Image rights, though not a standalone statutory right in the UK, are typically handled through a combination of trademark registration, passing off, data protection and careful contracting. On top of this sits a web of contractual arrangements, including sponsorship, licensing, broadcasting and player endorsement agreements, which turn those underlying rights into revenue. Understanding how these pieces fit together is the starting point for any commercial decision in sport.
Key steps
Map what you actually own. Before you can protect or license anything, you need a clear picture of the IP you already generate. List your names, badges, kit designs, mascots, tournament titles, photography, video content, website material and any distinctive phrases associated with your club or athlete.

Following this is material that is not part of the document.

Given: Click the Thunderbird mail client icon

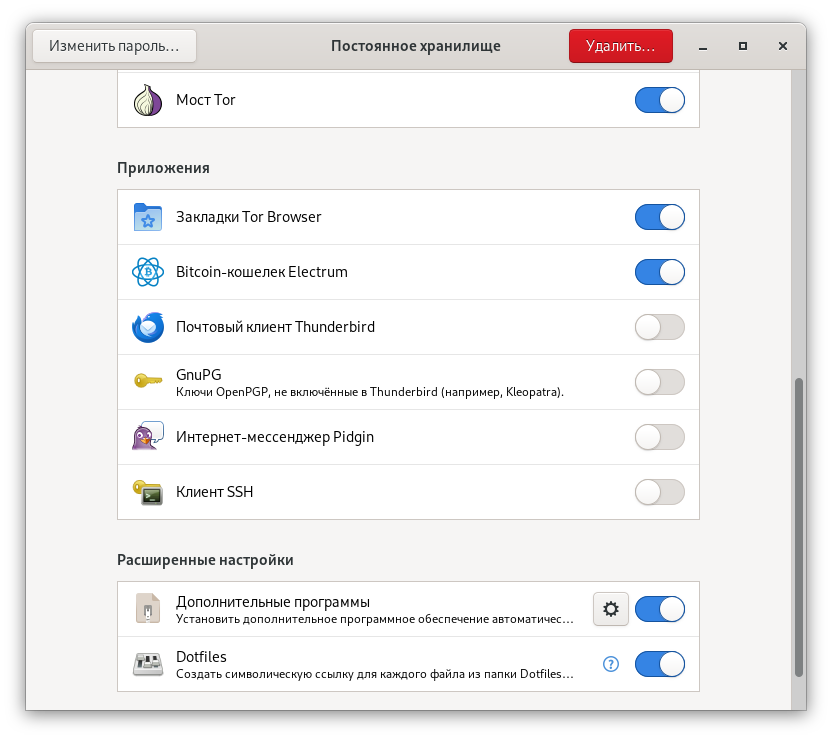Looking at the screenshot, I should tap(148, 327).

For each one, note whether it is registered, unregistered, created in-house or produced by a third party such as a designer or agency.
Register the rights that justify registration. Trademark registration with the UK Intellectual Property Office gives you stronger, more enforceable rights than relying on unregistered protection alone. Think carefully about which classes of goods and services to cover, including merchandise, broadcasting, digital services and training. For athletes, registering a name or signature mark early is often cheaper and simpler than trying to reclaim it once it becomes valuable.

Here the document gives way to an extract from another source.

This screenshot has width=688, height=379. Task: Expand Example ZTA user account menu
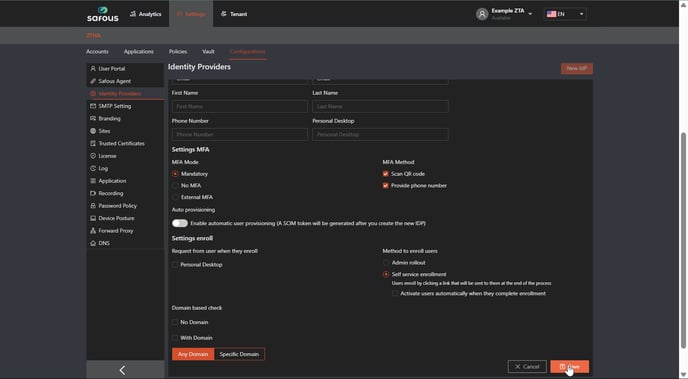(505, 14)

Get your contracts in order. Ownership of IP often turns on the paperwork rather than who did the creative work. Make sure player contracts, staff agreements, kit supplier deals, photographer engagements and agency contracts contain clear assignment or licence wording. Without this, you may find that images, designs or content you assumed belonged to the club actually sit with an external creator.
Structure your commercial deals carefully. Sponsorship, licensing, merchandising and broadcasting agreements are where IP becomes money. Each should define the rights granted, the territory, the term, exclusivity, quality control, approvals, termination rights and what happens to stock or content at the end. Weak drafting here is where most disputes start, particularly around renewal, digital rights and ambush marketing by rival brands.
Plan for enforcement and infringement. Counterfeit shirts, unauthorised livestreams, fake merchandise stores and unlicensed use of player images are everyday issues in sport. Decide in advance how you will monitor infringement, who will act on takedown notices, and when you will escalate to solicitors or trading standards. A consistent, visible enforcement approach protects long-term value far more than ad hoc responses.
Q Can a sports club protect its badge and name without registering a trademark?
To some extent, yes. The law of passing off can protect goodwill built up in a name or logo even without registration, and copyright may cover the artistic design of a badge. However, relying on unregistered rights makes enforcement harder, slower and more expensive. Registered trademarks give clearer evidence of ownership and a stronger basis for stopping infringers, which is why most serious clubs register their core marks.
Q Do athletes in the UK have image rights?
There is no standalone image right in UK law in the way some other jurisdictions recognise one. Instead, athletes protect the commercial use of their image through a combination of tools: registered trademarks over names and logos, passing off where reputation is exploited, data protection rules, and detailed contractual clauses in endorsement and club agreements. The practical effect can be similar, but the legal route is more layered.
Q Who owns the copyright in match footage and photographs?
It depends on who created the work and the contracts in place. Broadcasters usually own copyright in their match coverage, while photographers typically own copyright in their images unless they have assigned it. Clubs and leagues commonly negotiate licences or assignments so that they can use footage and stills for their own commercial purposes. Always check the wording of accreditation terms and supplier contracts.
Q What is ambush marketing and how is it tackled?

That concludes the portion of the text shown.